■ Directions ■
Print the part of the basketball shooting passage below, starting at "So I will buy" and ending at "at that time.", word for word.

■ Source ■
* Start *

The authors deal with this objection in a clever way. They conducted an experiment with Cornell players, each of whom took 100 shots in succession from a variety of spots at a fixed distance from the basket. Then they analyzed those sequences of shots to look for correlations between one shot and the next, and also found that the results were remarkably similar to random sequences. However, it only takes about 10 minutes to take 100 shots (I assume someone was keeping the shooters fed with balls to make the experiment go more smoothly), so arguably those 100 shots  are just one snapshot of a person’s shooting performance at one point in time. (Remember, it can easily take an NBA player in the rotation three weeks to take 100 game shots.)

So I will buy the conclusion that data about recent field goal attempts cannot be used to predict the outcome of the next field goal attempt. This is an analog to the efficient market hypothesis – you cannot predict which way an asset price will go based on its recent price movements. But I don’t think this proves that basketball players don’t shoot better in some periods and in some games than in others. The authors’ statement about the “performance” of a player is only necessarily true if we define performance narrowly to mean the likelihood of making his next field goal attempt, not if we define it to mean his shooting ability at that time.

Why do I cling to this difference, when I’m willing to believe that no one has the ability to beat the stock market? When it comes to stock prices, there is a very persuasive theory of why you can’t beat the market consistently; beating the market requires information, and if you have the information, then the people you are trading with already have that information, too. When it comes to basketball, it strains belief to think that your ability to shoot the ball is a constant, day after day, play after play, all the time. For one thing, sometimes you are tired, or sick (and few of us can replicate Michael Jordan’s “flu game”), or injured, or distracted; the idea that this wouldn’t affect your shooting seems preposterous. If your actual field goal attempts end up looking like random patterns, then I think that’s more likely a result of the complex and un-modelable way in which you, your team, and the other team adapt to each other.

* End *

■ Data lines ■
* Start *

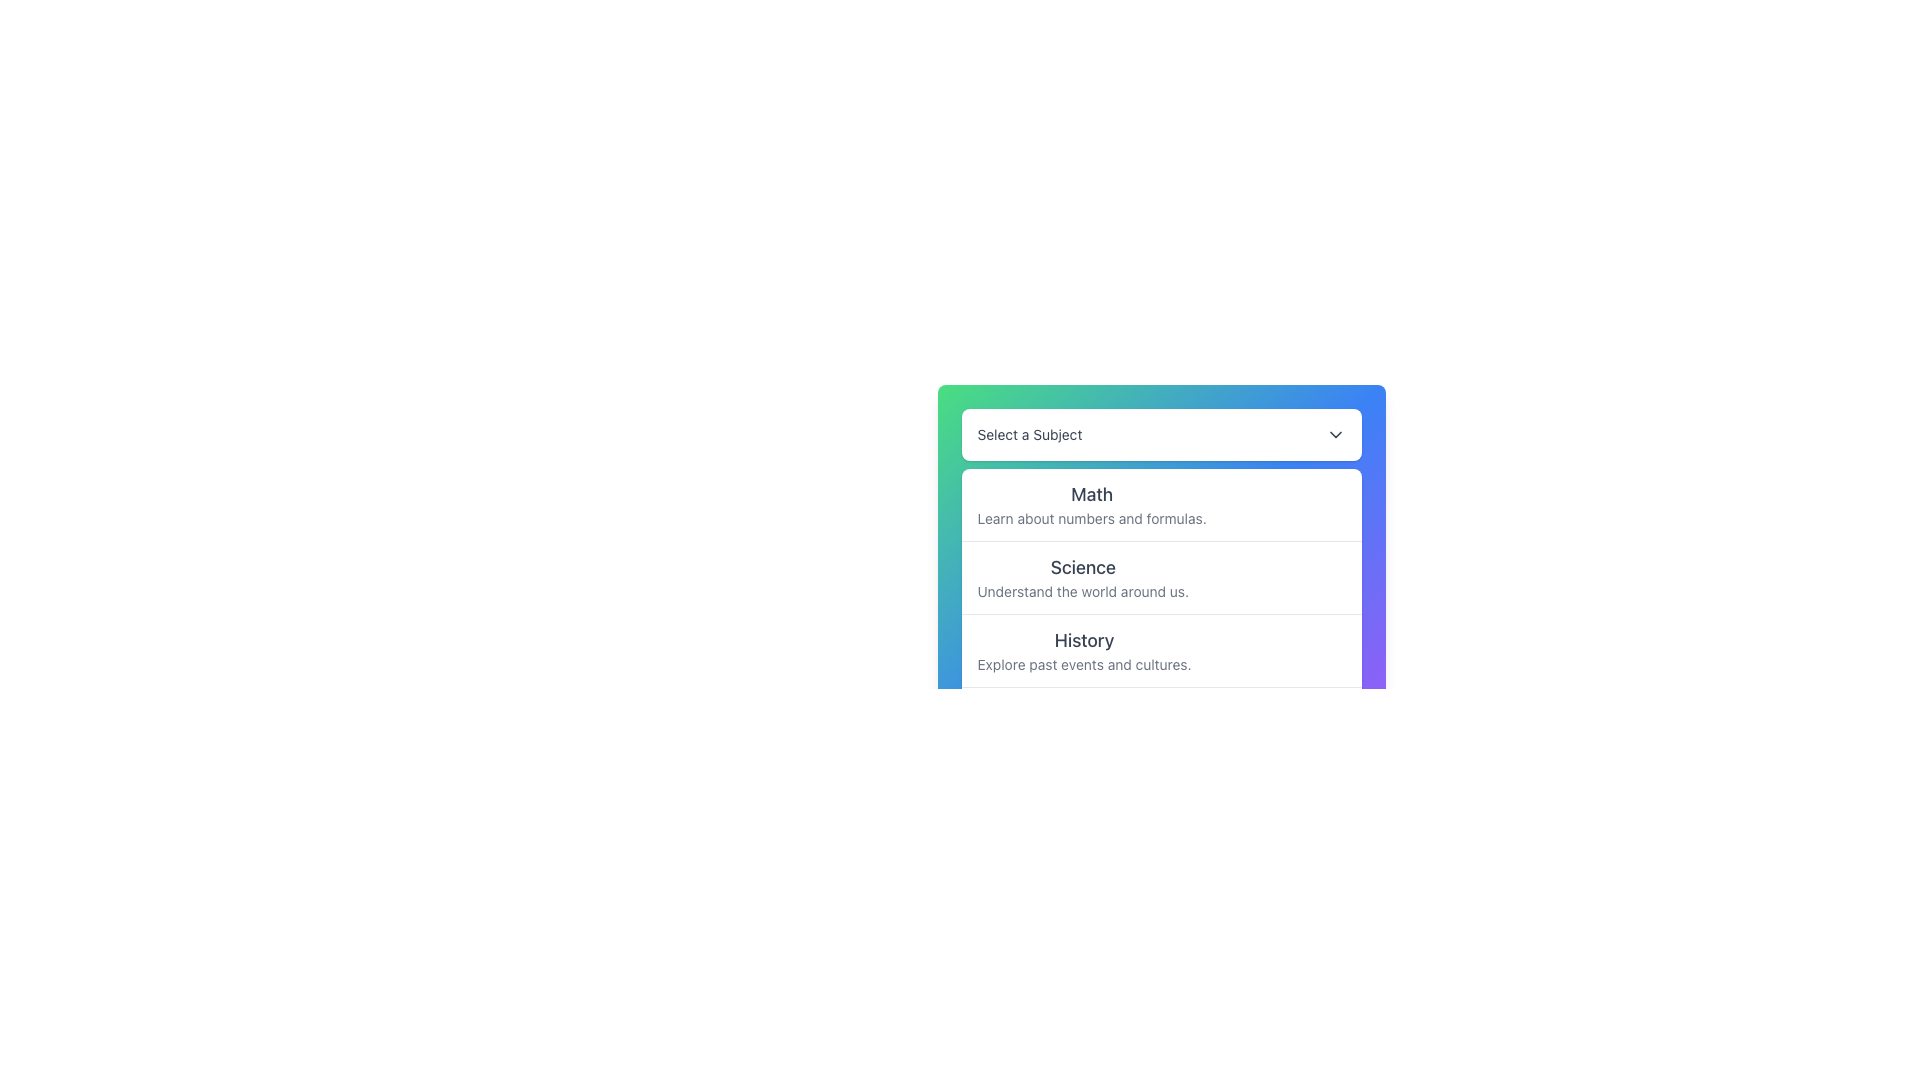 The width and height of the screenshot is (1920, 1080). What do you see at coordinates (1161, 504) in the screenshot?
I see `the 'Math' option in the subject selection dropdown menu located under the heading 'Select a Subject'` at bounding box center [1161, 504].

* End *

■ Response to this exercise ■
So I will buy the conclusion that data about recent field goal attempts cannot be used to predict the outcome of the next field goal attempt. This is an analog to the efficient market hypothesis – you cannot predict which way an asset price will go based on its recent price movements. But I don’t think this proves that basketball players don’t shoot better in some periods and in some games than in others. The authors’ statement about the “performance” of a player is only necessarily true if we define performance narrowly to mean the likelihood of making his next field goal attempt, not if we define it to mean his shooting ability at that time.